He was a man who purposefully lived alone, purposefully ate alone, slept alone, and when he entertained, he entertained himself only. He was a hermit but not a misanthrope, as he bore no ill-will against the world outside his doorstep; he just never felt quite a part of it. He spent most of his life contemplating the finality of various situations, and after calculating the results of possible relationships years in advance, always made the conscious decision to avoid them altogether. His parents he lost shortly after attaining the ability to know just what it means to lose someone. He had lost his other relatives much earlier, so young that he hadn’t even known he had found them in the first place. Thus when the bodies of his mother and father were identified by a few of the closer strangers in the small community and funeral arrangements were coldly planned by more of the same, he was left alone to bear full force the tempest of an unexpected goodbye.

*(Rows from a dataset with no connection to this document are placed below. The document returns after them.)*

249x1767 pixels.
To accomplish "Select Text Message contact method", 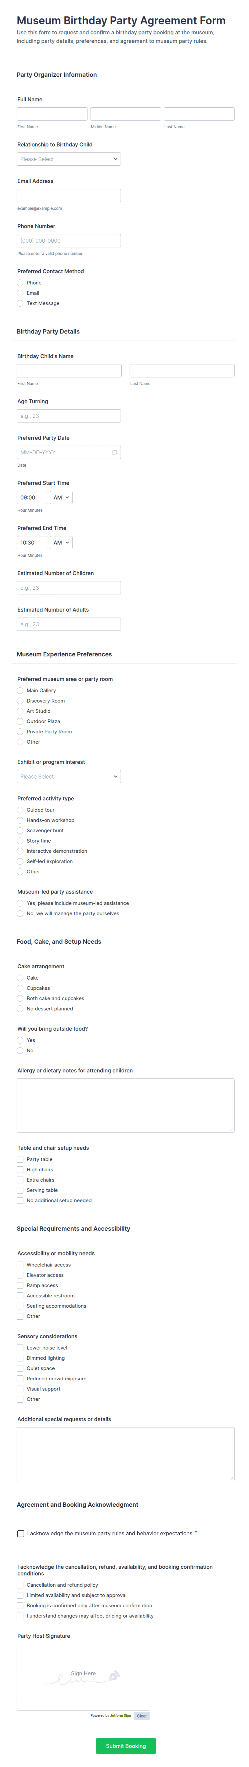I will [x=21, y=303].
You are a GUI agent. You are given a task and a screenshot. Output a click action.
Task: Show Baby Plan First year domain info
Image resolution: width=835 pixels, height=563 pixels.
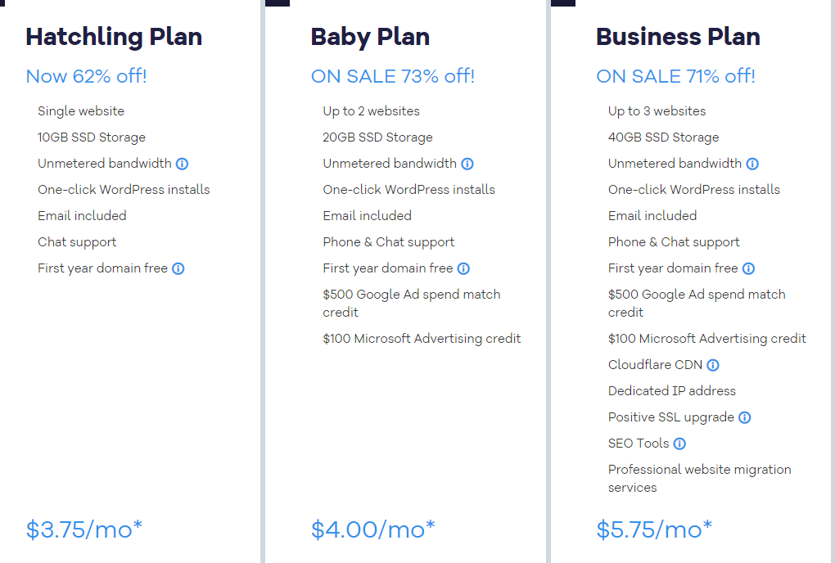pos(463,268)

The depth of his sense of loss removed him from others in the town for quite a long time, and those who attempted to reach him initially eventually stopped calling, and others who asserted the boy would need time alone to mourn all but forgot about his plight. Therefore when he surfaced back into society he found he had attained a relative state of invisibility among the crowds. At first it was difficult to negotiate the streets with this trait. A few early missteps had caused him to nearly be crushed underfoot, and he was nearly unable to successfully complete his first trip to the market. It would have been a total loss indeed if he had not stumbled upon a trick that he found could universally gain attention from the shopkeepers. On this excursion he was standing with his stomach pressed against the counter of his local baker, waiving his hands and cautiously stammering a few times whenever he thought the merchant was eying his general direction. As the man turned back to his work in the kitchen the boy jumped excitedly in a last ditch effort, and a coin shot up from his pocket and, catching the sunlight, bounced its image into the man’s face. Immediately the merchant descended on the boy and his coin and feverishly offered up many of the items for sale. From then on, he made sure to keep his largest gold piece in his front pocket, for the sake of convenience. He learned to manage his ability with shortcuts and diversions such as these and finally honed his craft so much that he could only be seen exactly when he was ready and could vanish in the same manner, mid-conversation if need be.

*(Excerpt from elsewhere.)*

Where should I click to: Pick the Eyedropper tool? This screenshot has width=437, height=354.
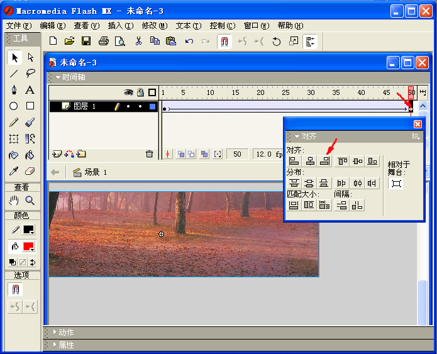14,171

In the first years he had felt the pangs of a desire to return to normal human interaction and made a few attempts to form bonds with others around his age. He would attempt to strike up conversations with other young men about the weather or books, and in his early twenties made it a near nightly ritual to seek out a lovely maiden and win her over in a reasonable amount of time. It wasn’t that all of these attempts went poorly. He was a fairly well-read man about this time, and could emulate charms to persuade the hearts of both genders to a reasonable success rate for friendship and lust. The weight of his loss had never lessened in his mind however, and he came to realize that he had a clairvoyance to see where the relationship would end, always unhappily. He thought he saw a kindred spirit in one boy, but after a while begin to get flashes of a future in which the boy was discovered to be stealing money from his box at home when he turned his back. This same boy was later jailed for making fraudulent dealings with the elderly. One woman he found himself particularly smitten with was doomed with a failing heart, and he saw that she would not survive past her thirtieth birthday. He shied away from her early on, and was not at all surprised to catch word of her passing years later, just as his visions had alerted him.

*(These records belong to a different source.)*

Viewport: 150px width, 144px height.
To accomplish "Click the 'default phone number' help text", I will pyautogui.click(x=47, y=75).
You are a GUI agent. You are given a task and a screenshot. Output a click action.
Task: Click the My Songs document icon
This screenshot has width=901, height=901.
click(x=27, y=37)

It was then that he settled into his routine which cut out any meaningful interaction with those around him. Generally it was reading in the morning, a walk in the afternoon, painting at night, interspersed with the occasional gold-piece trip to the market. He kept his conversations short and to the point: how much he would need of this, how he perceived the news of that, yes the rain was dreary but necessary, no more tea, thank you. He felt justified in the safety of this mien. He did not feel the extreme pain of loss, nor did he feel the apex of joy found in those fleeting perfect moments shared with loved ones. His life was a steady, controlled, quiet pulse. This was, he thought, the most comfortable life anyone could hope for. His mind was always at peace because he never had to worry or hustle. He had no dependents to teach or provide for, and for the rest of his days was never once again concerned about the possibility of unexpected goodbyes.